##### Material for the task
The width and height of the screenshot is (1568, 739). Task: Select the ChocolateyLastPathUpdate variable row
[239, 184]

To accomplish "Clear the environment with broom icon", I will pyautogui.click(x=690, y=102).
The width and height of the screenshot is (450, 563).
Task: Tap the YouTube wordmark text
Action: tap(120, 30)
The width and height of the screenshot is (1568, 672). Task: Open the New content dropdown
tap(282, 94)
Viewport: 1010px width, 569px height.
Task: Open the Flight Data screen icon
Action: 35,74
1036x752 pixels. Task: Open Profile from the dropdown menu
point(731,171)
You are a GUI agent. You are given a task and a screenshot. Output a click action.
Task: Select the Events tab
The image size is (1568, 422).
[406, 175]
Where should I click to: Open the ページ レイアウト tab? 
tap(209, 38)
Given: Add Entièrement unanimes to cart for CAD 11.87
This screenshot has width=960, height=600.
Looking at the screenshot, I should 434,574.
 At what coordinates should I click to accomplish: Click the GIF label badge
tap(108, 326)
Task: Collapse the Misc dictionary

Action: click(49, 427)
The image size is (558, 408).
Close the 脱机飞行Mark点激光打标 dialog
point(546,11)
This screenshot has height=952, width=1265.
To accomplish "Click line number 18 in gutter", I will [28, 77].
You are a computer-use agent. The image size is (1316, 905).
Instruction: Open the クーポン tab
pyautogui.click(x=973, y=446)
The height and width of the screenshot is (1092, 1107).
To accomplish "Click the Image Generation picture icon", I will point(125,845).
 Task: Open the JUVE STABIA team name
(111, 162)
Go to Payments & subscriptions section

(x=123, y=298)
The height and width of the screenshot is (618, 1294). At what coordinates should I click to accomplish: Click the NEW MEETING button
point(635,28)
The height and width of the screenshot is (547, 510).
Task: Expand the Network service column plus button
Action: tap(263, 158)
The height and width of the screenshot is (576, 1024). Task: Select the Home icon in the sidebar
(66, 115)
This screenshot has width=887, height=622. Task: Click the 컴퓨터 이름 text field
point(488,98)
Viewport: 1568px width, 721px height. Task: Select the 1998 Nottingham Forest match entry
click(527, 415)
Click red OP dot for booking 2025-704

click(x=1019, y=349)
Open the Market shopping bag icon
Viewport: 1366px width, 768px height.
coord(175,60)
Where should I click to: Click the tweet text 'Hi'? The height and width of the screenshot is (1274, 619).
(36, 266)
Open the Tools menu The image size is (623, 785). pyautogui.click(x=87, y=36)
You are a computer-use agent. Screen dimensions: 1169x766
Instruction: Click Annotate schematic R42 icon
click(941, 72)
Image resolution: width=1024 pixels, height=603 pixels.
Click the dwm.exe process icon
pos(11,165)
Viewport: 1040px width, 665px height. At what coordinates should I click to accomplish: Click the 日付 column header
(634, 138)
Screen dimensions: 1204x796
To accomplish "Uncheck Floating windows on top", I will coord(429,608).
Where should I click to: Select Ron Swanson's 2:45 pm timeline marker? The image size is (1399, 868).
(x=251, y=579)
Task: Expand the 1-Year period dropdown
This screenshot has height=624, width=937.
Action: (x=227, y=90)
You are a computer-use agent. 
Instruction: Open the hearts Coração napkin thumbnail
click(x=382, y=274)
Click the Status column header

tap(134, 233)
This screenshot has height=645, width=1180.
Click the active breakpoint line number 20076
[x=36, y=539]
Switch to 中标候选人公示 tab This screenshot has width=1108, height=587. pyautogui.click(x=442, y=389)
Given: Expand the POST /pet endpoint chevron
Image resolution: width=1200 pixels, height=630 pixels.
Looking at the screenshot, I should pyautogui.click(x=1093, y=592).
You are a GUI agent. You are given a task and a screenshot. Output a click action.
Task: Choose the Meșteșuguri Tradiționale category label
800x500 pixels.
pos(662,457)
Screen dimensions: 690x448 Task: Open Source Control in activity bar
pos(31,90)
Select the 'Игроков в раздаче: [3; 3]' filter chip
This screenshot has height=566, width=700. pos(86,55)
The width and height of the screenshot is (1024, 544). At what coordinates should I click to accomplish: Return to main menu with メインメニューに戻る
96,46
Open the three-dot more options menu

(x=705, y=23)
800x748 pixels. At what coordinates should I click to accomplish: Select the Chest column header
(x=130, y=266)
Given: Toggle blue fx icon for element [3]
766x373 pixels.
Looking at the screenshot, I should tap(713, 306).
##########
● Task details:
Print, please, the lines from the first line of the material through the line that contains "Open the Market shopping bag icon", exactly as written and with nothing added.

● Output for this exercise:
The width and height of the screenshot is (1568, 739). Task: Select the ChocolateyLastPathUpdate variable row
[239, 184]

To accomplish "Clear the environment with broom icon", I will pyautogui.click(x=690, y=102).
The width and height of the screenshot is (450, 563).
Task: Tap the YouTube wordmark text
Action: tap(120, 30)
The width and height of the screenshot is (1568, 672). Task: Open the New content dropdown
tap(282, 94)
Viewport: 1010px width, 569px height.
Task: Open the Flight Data screen icon
Action: 35,74
1036x752 pixels. Task: Open Profile from the dropdown menu
point(731,171)
You are a GUI agent. You are given a task and a screenshot. Output a click action.
Task: Select the Events tab
The image size is (1568, 422).
[406, 175]
Where should I click to: Open the ページ レイアウト tab? 
tap(209, 38)
Given: Add Entièrement unanimes to cart for CAD 11.87
This screenshot has width=960, height=600.
Looking at the screenshot, I should 434,574.
 At what coordinates should I click to accomplish: Click the GIF label badge
tap(108, 326)
Task: Collapse the Misc dictionary

Action: click(49, 427)
The image size is (558, 408).
Close the 脱机飞行Mark点激光打标 dialog
point(546,11)
This screenshot has height=952, width=1265.
To accomplish "Click line number 18 in gutter", I will [28, 77].
You are a computer-use agent. The image size is (1316, 905).
Instruction: Open the クーポン tab
pyautogui.click(x=973, y=446)
The height and width of the screenshot is (1092, 1107).
To accomplish "Click the Image Generation picture icon", I will point(125,845).
 Task: Open the JUVE STABIA team name
(111, 162)
Go to Payments & subscriptions section

(x=123, y=298)
The height and width of the screenshot is (618, 1294). At what coordinates should I click to accomplish: Click the NEW MEETING button
point(635,28)
The height and width of the screenshot is (547, 510).
Task: Expand the Network service column plus button
Action: tap(263, 158)
The height and width of the screenshot is (576, 1024). Task: Select the Home icon in the sidebar
(66, 115)
This screenshot has width=887, height=622. Task: Click the 컴퓨터 이름 text field
point(488,98)
Viewport: 1568px width, 721px height. Task: Select the 1998 Nottingham Forest match entry
click(527, 415)
Click red OP dot for booking 2025-704

click(x=1019, y=349)
Open the Market shopping bag icon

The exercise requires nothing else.